Combination of ferrocene decorated gold nanoparticles and engineered primers for the direct reagentless determination of isothermally amplified DNA.

A reagent-less DNA sensor has been developed exploiting a combination of gold nanoparticles, modified primers, and isothermal amplification. It is applied to the determination ofKarlodinium armiger, a toxic microalgae, as a model analyte to demonstrate this generic platform. Colloidal gold nanoparticles with an average diameter of 14 ± 0.87 nm were modified with a mixed self-assembled monolayer of thiolated 33-mer DNA probes and (6-mercaptohexyl) ferrocene. Modified primers, exploiting a C3 spacer between the primer-binding site and an engineered single-stranded tail, were used in an isothermal recombinase polymerase amplification reaction to produce an amplicon by two single-stranded tails. These tails were designed to be complementary to a gold electrode tethered capture oligo probe, and an oligo probe immobilized on the gold nanoparticles, respectively. The time required for hybridization of the target tailed DNA with the surface immobilized probe and reporter probe immobilized on AuNPs was optimized and reduced to 10 min, in both cases. Amplification time was further optimized to be 40 min to ensure the maximum signal.

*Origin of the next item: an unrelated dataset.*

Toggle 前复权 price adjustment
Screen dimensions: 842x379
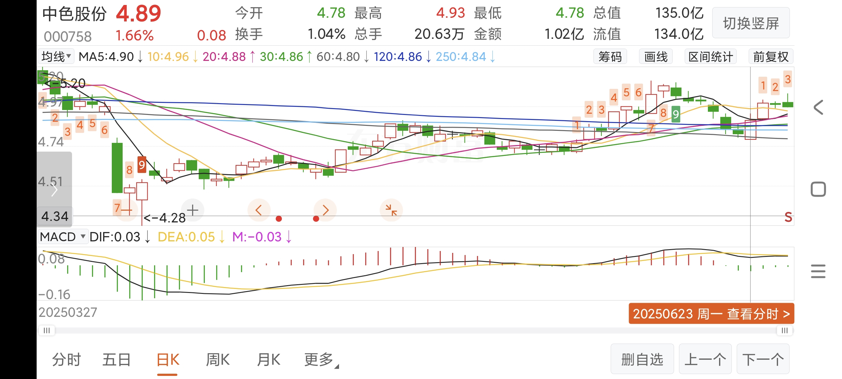(x=771, y=57)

Under optimal conditions, the limit of detection was found to be 1.6 fM of target dsDNA. Finally, the developed biosensor was successfully applied to the detection of genomic DNA extracted from a seawater sample that had been spiked with K. armiger cells. The demonstrated generic electrochemical genosensor can be exploited for the detection of any DNA sequence and ongoing work is moving towards an integrated system for use at the point-of-need.